2) Your review says that you conducted an interview with Vandermeer, but I don't see a link or an attachment to such. Am I missing it somewhere?
Oops, nevermind #2 there. I just checked out your blog and see the interview there.
I actually started "Shriek" yesterday. I'll let you know if it's any good.
I had attempted to attach the file to the interview, but it looks like I goofed that one up. I'll just reprint it here.
Here goes:
What do you think of the state of fantastic fiction today? Is it living up to its potential?
That's a difficult question. Some writers still seem framed by the paradigm of fiction as product rather than art. Some writers still seem more interested in the trappings of being a writer than actually producing anything that will last more than 15 minutes. But that's always been the way it is. Writers are strange people, eccentric and sometimes very messed up. None of us are going to live up to our potential, in a way. That's the frustration. Of seeing something so clearly in your mind and then finding words to be a poor substitute, at times, for that initial vision. I do think there are many interesting and idiosyncratic writers traveling through the world today, and the best of them, to my mind, have absurdist, surrealist,fabulist, or experimental tendencies. Mark Danielewski, Jeffrey Ford, Leena Krohn, David Mitchell, Catherynne Valente, Theodora Goss, Stepan Chapman, Kelly Link, Shelley Jackson, Conrad Williams, Alan DeNiro, just to name a few that come to mind. There are many many more. Heck, even Dan Simmons, who comes from an older generation and may seem more "genre" than "cross genre"has just written The Terror, a surreal and terrifyingly strange novel that'scoming out in January.
If there's something that concerns me it is, in general, a sense from the younger generation of American writers that they are turning inward and notfacing or addressing in any meaningful way the issues of our times. Within genre, I mean.
Is genre a hindrance - a limitation of where a writer may go - or a foundation upon which limitless growth may be built?

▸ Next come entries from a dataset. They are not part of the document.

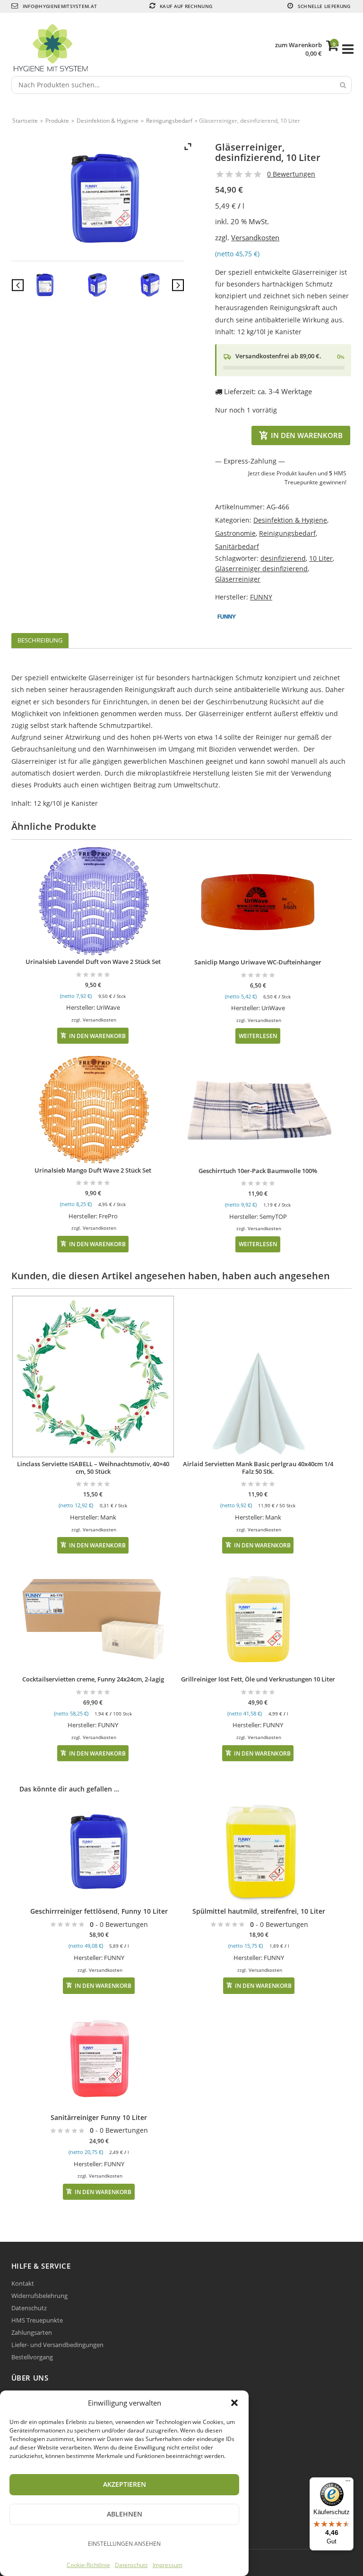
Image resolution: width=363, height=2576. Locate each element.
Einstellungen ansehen (124, 2544)
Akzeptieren (124, 2484)
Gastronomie (235, 533)
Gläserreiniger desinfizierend (261, 568)
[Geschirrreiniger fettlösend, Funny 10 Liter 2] (149, 286)
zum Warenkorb (298, 45)
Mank (108, 1517)
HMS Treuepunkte (37, 2320)
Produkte (57, 121)
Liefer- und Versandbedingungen (57, 2344)
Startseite (25, 121)
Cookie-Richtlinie (88, 2565)
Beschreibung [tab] (39, 640)
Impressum (167, 2565)
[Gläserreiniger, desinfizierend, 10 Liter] (45, 286)
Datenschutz (131, 2565)
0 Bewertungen (291, 174)
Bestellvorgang (32, 2357)
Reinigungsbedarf (169, 121)
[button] (234, 2402)
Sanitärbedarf (237, 546)
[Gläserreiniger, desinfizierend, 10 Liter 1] (97, 286)
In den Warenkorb (307, 435)
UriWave (108, 1007)
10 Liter (321, 558)
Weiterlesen (258, 1035)
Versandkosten (255, 238)
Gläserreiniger (237, 578)
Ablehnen (124, 2513)
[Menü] (348, 2483)
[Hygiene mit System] (144, 49)
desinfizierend (283, 558)
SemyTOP (273, 1216)
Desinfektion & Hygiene (107, 121)
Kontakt (22, 2283)
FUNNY (261, 596)
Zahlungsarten (31, 2332)
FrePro (108, 1216)
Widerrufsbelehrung (39, 2295)
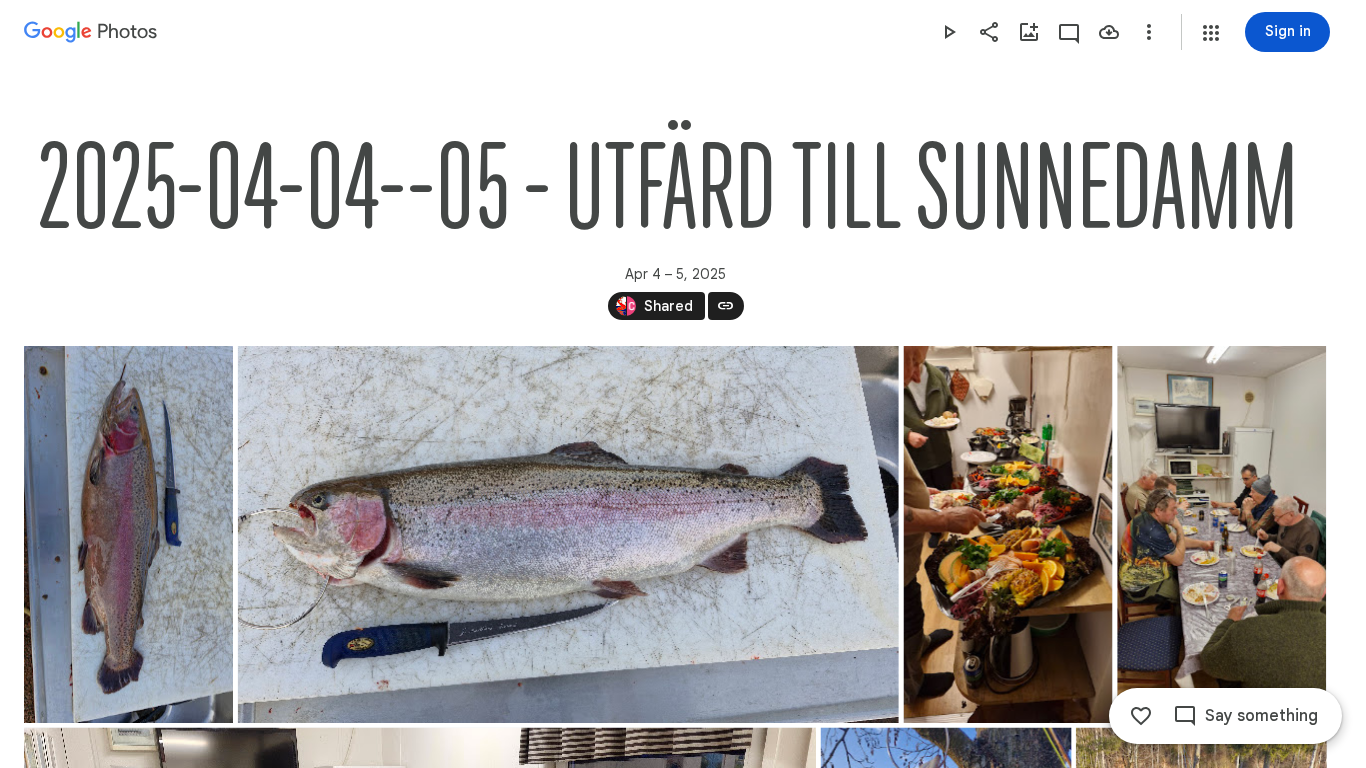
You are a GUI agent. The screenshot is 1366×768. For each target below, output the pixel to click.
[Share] (989, 32)
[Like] (1141, 716)
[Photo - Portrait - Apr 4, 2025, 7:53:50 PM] (1008, 534)
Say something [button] (1261, 716)
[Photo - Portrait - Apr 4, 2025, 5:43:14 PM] (128, 534)
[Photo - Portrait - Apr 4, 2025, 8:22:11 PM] (1221, 534)
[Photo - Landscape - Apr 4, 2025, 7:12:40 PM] (568, 534)
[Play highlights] (949, 32)
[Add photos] (1029, 32)
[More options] (1149, 32)
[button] (1211, 33)
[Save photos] (1109, 32)
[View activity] (1069, 32)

Both at the same time. Genre institutions provide a safe playground as a beginner--a bay of calm from the sharks out in the deeper depths. So you can advance far in a short period of time. But, ultimately, I find that it can be a straitjacket. It's not about denying you're a fantasy writer. It's about saying "I'm a fiction writer." Period. And to accept all influences, no matter where they come from. And to never limit yourself because you are
working within a limited paradigm. Anything that keeps you from taking chances or allows you to enter a comfort level of sorts is bad for you as a writer. Genre is one of those things that can do this, even as it is helpful. The main thing is: do you leap? Or do you kind of crawl along? I'd rather leap and find I'm 20 stories up and falling fast than hug the ground.
You seem to enjoy appropriating the literary tools of researchers, such as manuscripts and footnotes. Is this an effort to lend to the verisimilitude of your creations, or do you advocate a scientific approach to plumbing the depth of one's imagination?
It's more that I think that much of the nonfiction we read is hopelessly partisan and distorted by the writer's personality and background. And that I therefore think we can use nonfiction forms in a fiction arena in a way that's interesting in terms of character, plot, and other things of that nature. It's also hard to deny the reality of an imaginary place if you're holding an artifact from it in your hands.
Are recurring elements such as squids, fungi and dwarves part of your own personal mythology? In essence, do you find something personally significant or totemic about these things?
I love the strange things about the world and the mundane things we take for granted that are still, in some ways, odd. That's all. I wouldn't say dwarves are a recurring theme, though, or that they are part of my response in the first sentence.
If you had to leave your home quickly, and could only save three books from your personal library, what would they be?
“Pale Fire” by Nabokov. “Jerusalem Poker” by Edward Whittemore. And then I'd be hard-pressed to decide. Crap. It'd be hard. If it came down to it, I suppose I would take “The Chess Garden” by Brooks Hansen. But tomorrow it might be a second Nabokov. Or “The World According to Garp”. Or “A Soldier of the Great War”. Or...I don't know. I would probably not be able to leave my home quickly.